• _TASK OBJECTIVE_
Answer these from the thread on summing a Spark DataFrame column:
(a) Which import does the first reply say must come before using the functions?
(b) What result does the RDD and reduce example show in its comment?
(c) According to its comment, what number does the final Spark SQL example print?

• _GIVEN PASSAGE_
/---
When I write the following:
val df = CSV.load(args(0))
val sumSteps = df.sum("steps")
the function sum cannot be resolved.
Do I use the function sum wrongly?
Do Ι need to use first the function map? and if yes how?
A simple example would be very helpful! I started writing Scala recently.
You must first import the functions:
import org.apache.spark.sql.functions._
Then you can use them like this:
val df = CSV.load(args(0))
val sumSteps = df.agg(sum("steps")).first.get(0)
You can also cast the result if needed:
val sumSteps: Long = df.agg(sum("steps").cast("long")).first.getLong(0)
Edit:
For multiple columns (e.g. "col1", "col2", ...), you could get all aggregations at once:
val sums = df.agg(sum("col1").as("sum_col1"), sum("col2").as("sum_col2"), ...).first
Edit2:
For dynamically applying the aggregations, the following options are available:
Applying to all numeric columns at once:
df.groupBy().sum()
Applying to a list of numeric column names:
val columnNames = List("col1", "col2")
df.groupBy().sum(columnNames: _*)
Applying to a list of numeric column names with aliases and/or casts:
val cols = List("col1", "col2")
val sums = cols.map(colName => sum(colName).cast("double").as("sum_" + colName))
df.groupBy().agg(sums.head, sums.tail:_*).show()
If you want to sum all values of one column, it's more efficient to use DataFrame's internal RDD and reduce.
import sqlContext.implicits._
import org.apache.spark.sql.functions._
val df = sc.parallelize(Array(10,2,3,4)).toDF("steps")
df.select(col("steps")).rdd.map(_(0).asInstanceOf[Int]).reduce(_+_)
//res1 Int = 19
Simply apply aggregation function, Sum on your column
df.groupby('steps').sum().show()
Follow the Documentation http://spark.apache.org/docs/2.1.0/api/python/pyspark.sql.html
Check out this link also https://www.analyticsvidhya.com/blog/2016/10/spark-dataframe-and-operations/
Not sure this was around when this question was asked but:
df.describe().show("columnName")
gives mean, count, stdtev stats on a column. I think it returns on all columns if you just do .show()
Using spark sql query..just incase if it helps anyone!
import org.apache.spark.sql.SparkSession
import org.apache.spark.SparkConf
import org.apache.spark.sql.functions._
import org.apache.spark.SparkContext
import java.util.stream.Collectors
val conf = new SparkConf().setMaster("local[2]").setAppName("test")
val spark = SparkSession.builder.config(conf).getOrCreate()
val df = spark.sparkContext.parallelize(Seq(1, 2, 3, 4, 5, 6, 7)).toDF()
df.createOrReplaceTempView("steps")
val sum = spark.sql("select sum(steps) as stepsSum from steps").map(row => row.getAs("stepsSum").asInstanceOf[Long]).collect()(0)
println("steps sum = " + sum) //prints 28
\---
• _DATASET EXTRACT_
/---
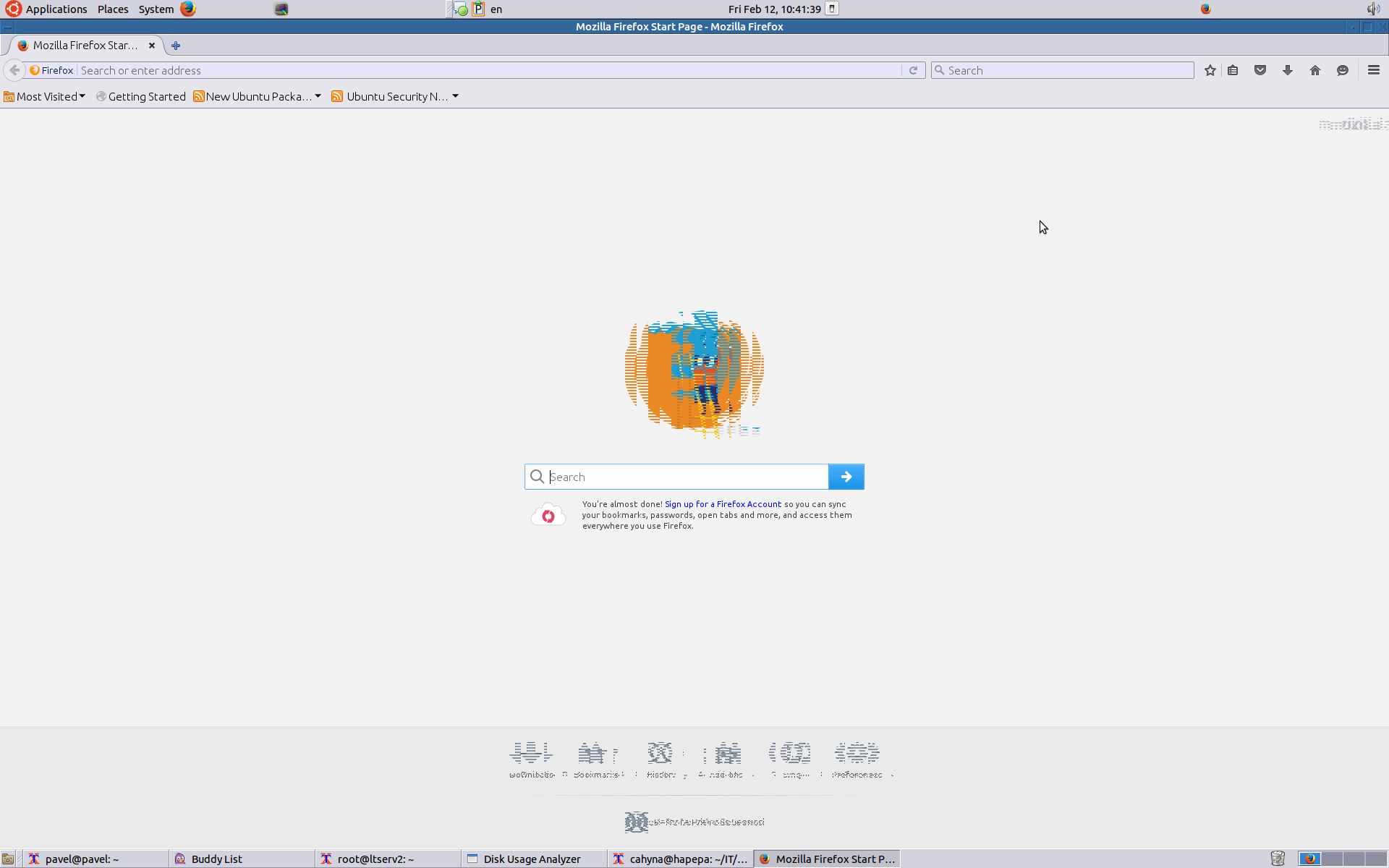1389x868 pixels.
Task: Go to the Home page icon
Action: (1315, 70)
\---
• _THE COMPLETED TASK_
(a) import org.apache.spark.sql.functions._
(b) 19 (res1 Int = 19)
(c) 28